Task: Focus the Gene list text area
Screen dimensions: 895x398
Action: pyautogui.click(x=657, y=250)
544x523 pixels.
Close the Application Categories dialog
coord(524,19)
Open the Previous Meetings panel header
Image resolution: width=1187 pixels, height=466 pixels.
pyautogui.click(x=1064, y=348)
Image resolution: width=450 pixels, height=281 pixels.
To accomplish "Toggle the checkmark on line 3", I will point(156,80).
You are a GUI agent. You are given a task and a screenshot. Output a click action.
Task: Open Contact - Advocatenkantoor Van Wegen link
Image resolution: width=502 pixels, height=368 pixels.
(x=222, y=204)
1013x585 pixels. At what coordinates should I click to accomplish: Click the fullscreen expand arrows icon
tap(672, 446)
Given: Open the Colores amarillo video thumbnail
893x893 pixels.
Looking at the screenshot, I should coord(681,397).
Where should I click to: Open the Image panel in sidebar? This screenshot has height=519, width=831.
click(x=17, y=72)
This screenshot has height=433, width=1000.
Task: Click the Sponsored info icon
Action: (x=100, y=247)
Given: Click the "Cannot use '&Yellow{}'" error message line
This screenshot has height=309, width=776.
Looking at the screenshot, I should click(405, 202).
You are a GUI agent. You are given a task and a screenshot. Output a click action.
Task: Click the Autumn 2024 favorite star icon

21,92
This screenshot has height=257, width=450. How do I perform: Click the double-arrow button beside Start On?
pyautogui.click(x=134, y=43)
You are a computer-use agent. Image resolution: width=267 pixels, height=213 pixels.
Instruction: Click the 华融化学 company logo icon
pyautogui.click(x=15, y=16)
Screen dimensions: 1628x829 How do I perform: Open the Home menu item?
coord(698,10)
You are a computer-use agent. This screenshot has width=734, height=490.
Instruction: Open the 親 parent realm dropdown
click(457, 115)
━━━━━━━━
_Exercise description_: Now write the data shown above out again, word for word.

_Solution_:
Task: Focus the Gene list text area
Screen dimensions: 895x398
Action: pyautogui.click(x=657, y=250)
544x523 pixels.
Close the Application Categories dialog
coord(524,19)
Open the Previous Meetings panel header
Image resolution: width=1187 pixels, height=466 pixels.
pyautogui.click(x=1064, y=348)
Image resolution: width=450 pixels, height=281 pixels.
To accomplish "Toggle the checkmark on line 3", I will point(156,80).
You are a GUI agent. You are given a task and a screenshot. Output a click action.
Task: Open Contact - Advocatenkantoor Van Wegen link
Image resolution: width=502 pixels, height=368 pixels.
(x=222, y=204)
1013x585 pixels. At what coordinates should I click to accomplish: Click the fullscreen expand arrows icon
tap(672, 446)
Given: Open the Colores amarillo video thumbnail
893x893 pixels.
Looking at the screenshot, I should coord(681,397).
Where should I click to: Open the Image panel in sidebar? This screenshot has height=519, width=831.
click(x=17, y=72)
This screenshot has height=433, width=1000.
Task: Click the Sponsored info icon
Action: (x=100, y=247)
Given: Click the "Cannot use '&Yellow{}'" error message line
This screenshot has height=309, width=776.
Looking at the screenshot, I should click(405, 202).
You are a GUI agent. You are given a task and a screenshot. Output a click action.
Task: Click the Autumn 2024 favorite star icon

21,92
This screenshot has height=257, width=450. How do I perform: Click the double-arrow button beside Start On?
pyautogui.click(x=134, y=43)
You are a computer-use agent. Image resolution: width=267 pixels, height=213 pixels.
Instruction: Click the 华融化学 company logo icon
pyautogui.click(x=15, y=16)
Screen dimensions: 1628x829 How do I perform: Open the Home menu item?
coord(698,10)
You are a computer-use agent. This screenshot has width=734, height=490.
Instruction: Open the 親 parent realm dropdown
click(457, 115)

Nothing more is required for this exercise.